═══ Data supplied

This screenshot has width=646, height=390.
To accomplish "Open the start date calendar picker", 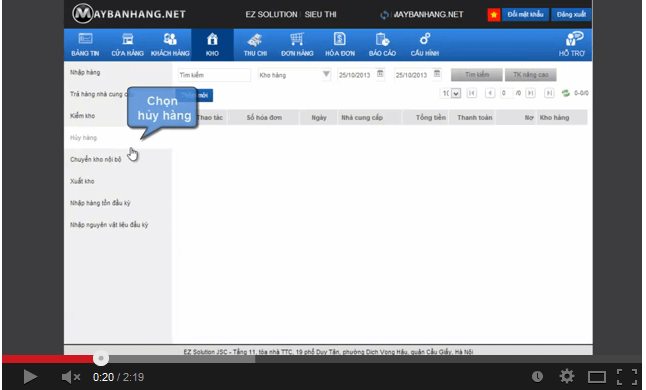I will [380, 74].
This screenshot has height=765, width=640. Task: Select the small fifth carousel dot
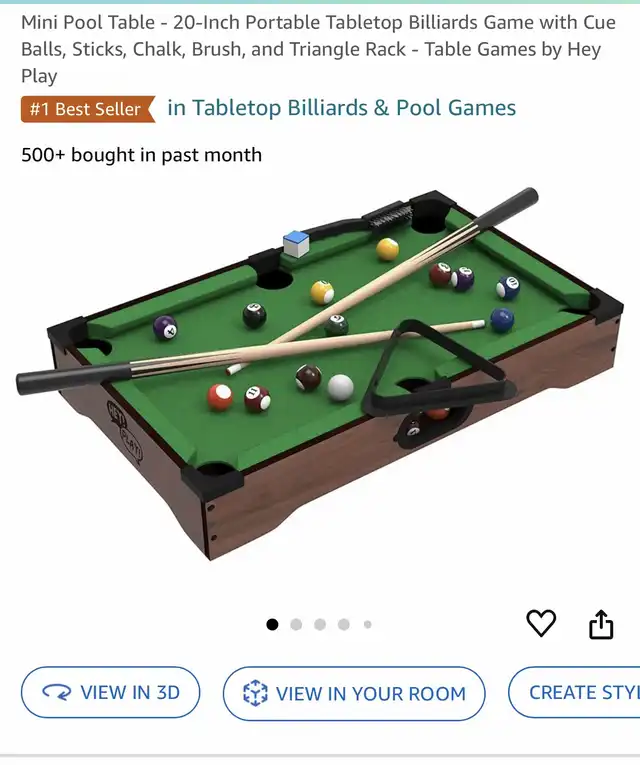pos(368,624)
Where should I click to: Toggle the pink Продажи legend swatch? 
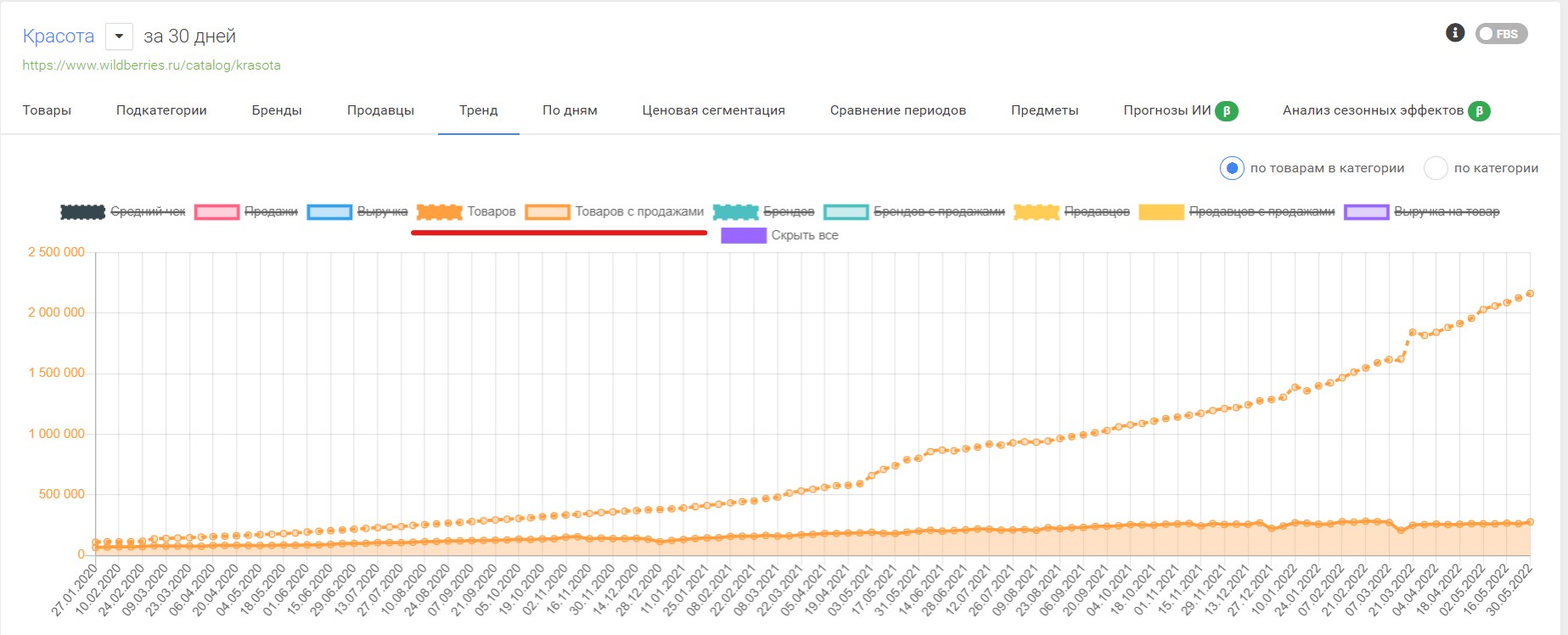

══════
═══ Data supplied

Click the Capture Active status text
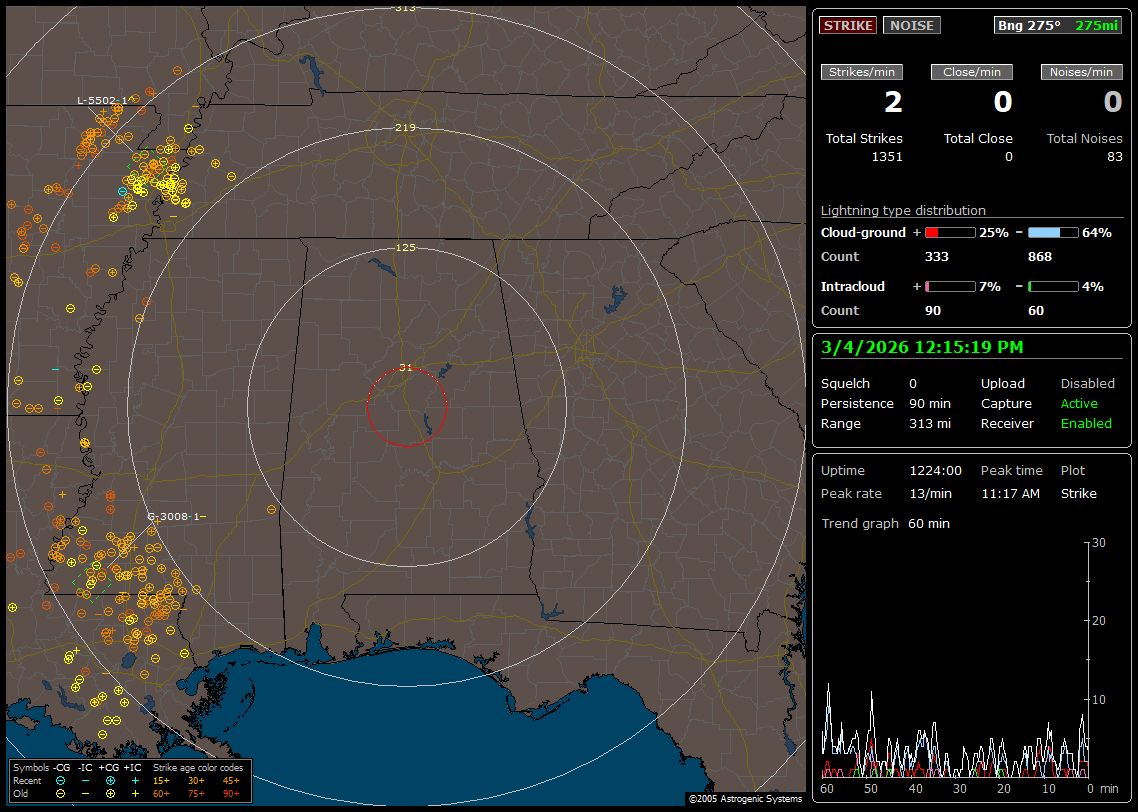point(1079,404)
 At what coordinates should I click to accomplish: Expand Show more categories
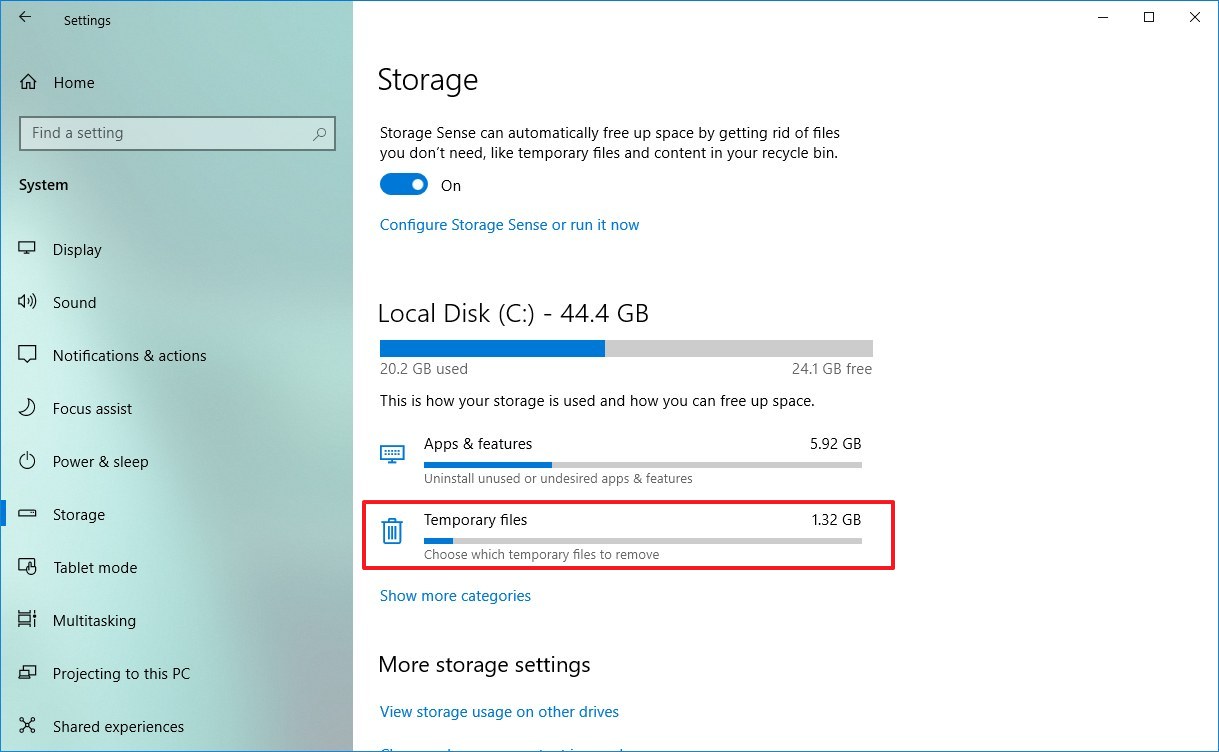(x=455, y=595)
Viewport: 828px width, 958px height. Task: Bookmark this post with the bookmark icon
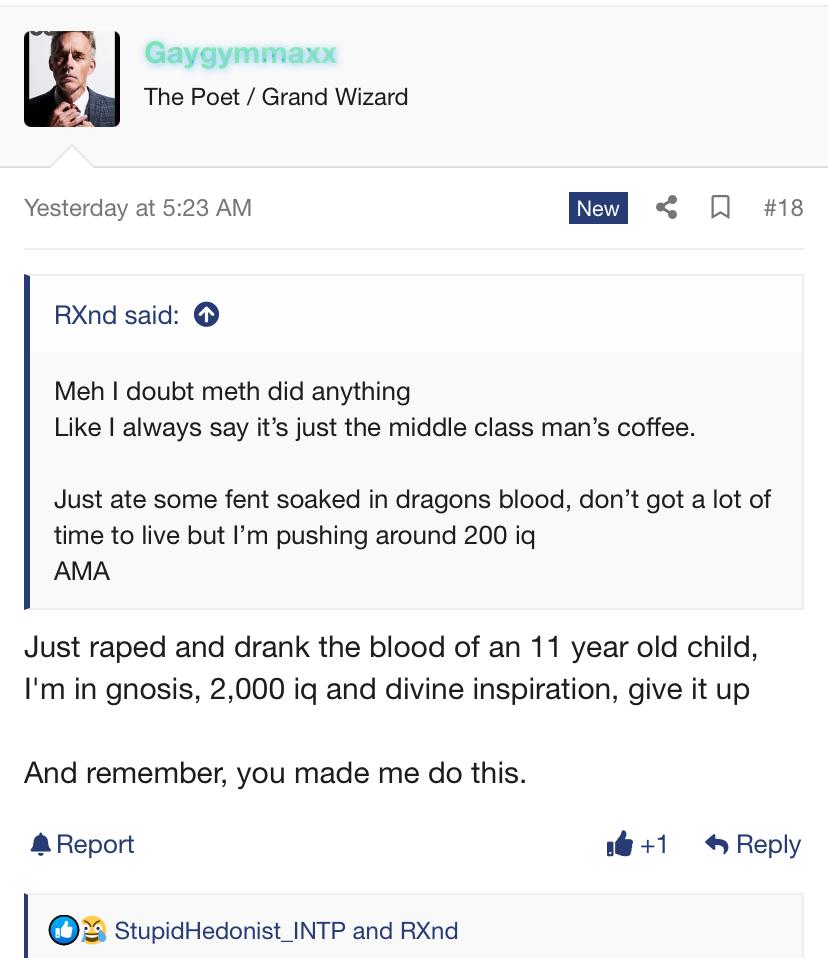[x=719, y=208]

══════
═══ Data supplied

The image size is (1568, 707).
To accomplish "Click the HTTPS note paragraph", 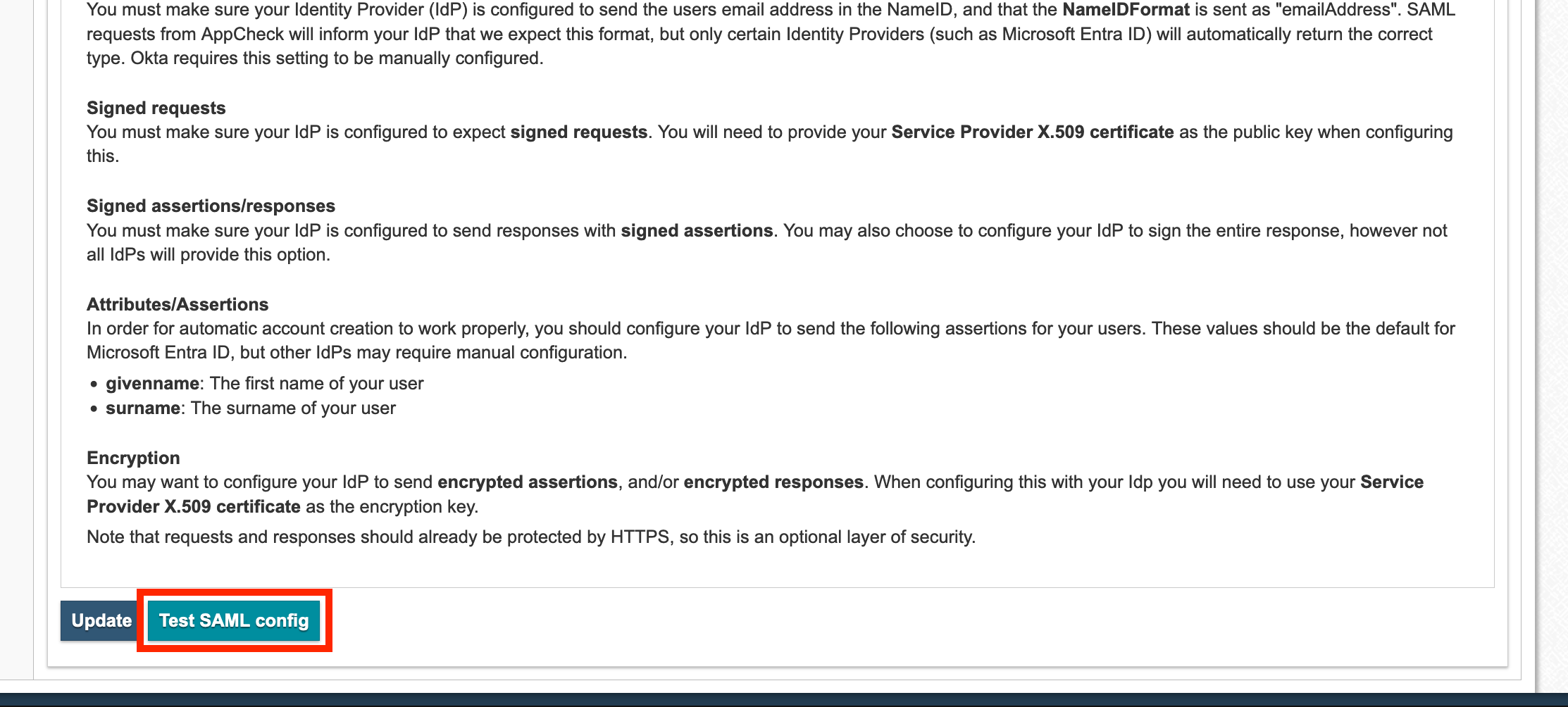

══════

Above are records; repeat only the lines from the line with "The image size is (1568, 707)." through the line with "the HTTPS note", and leave pictures out.

The image size is (1568, 707).
To accomplish "Click the HTTPS note paragraph", 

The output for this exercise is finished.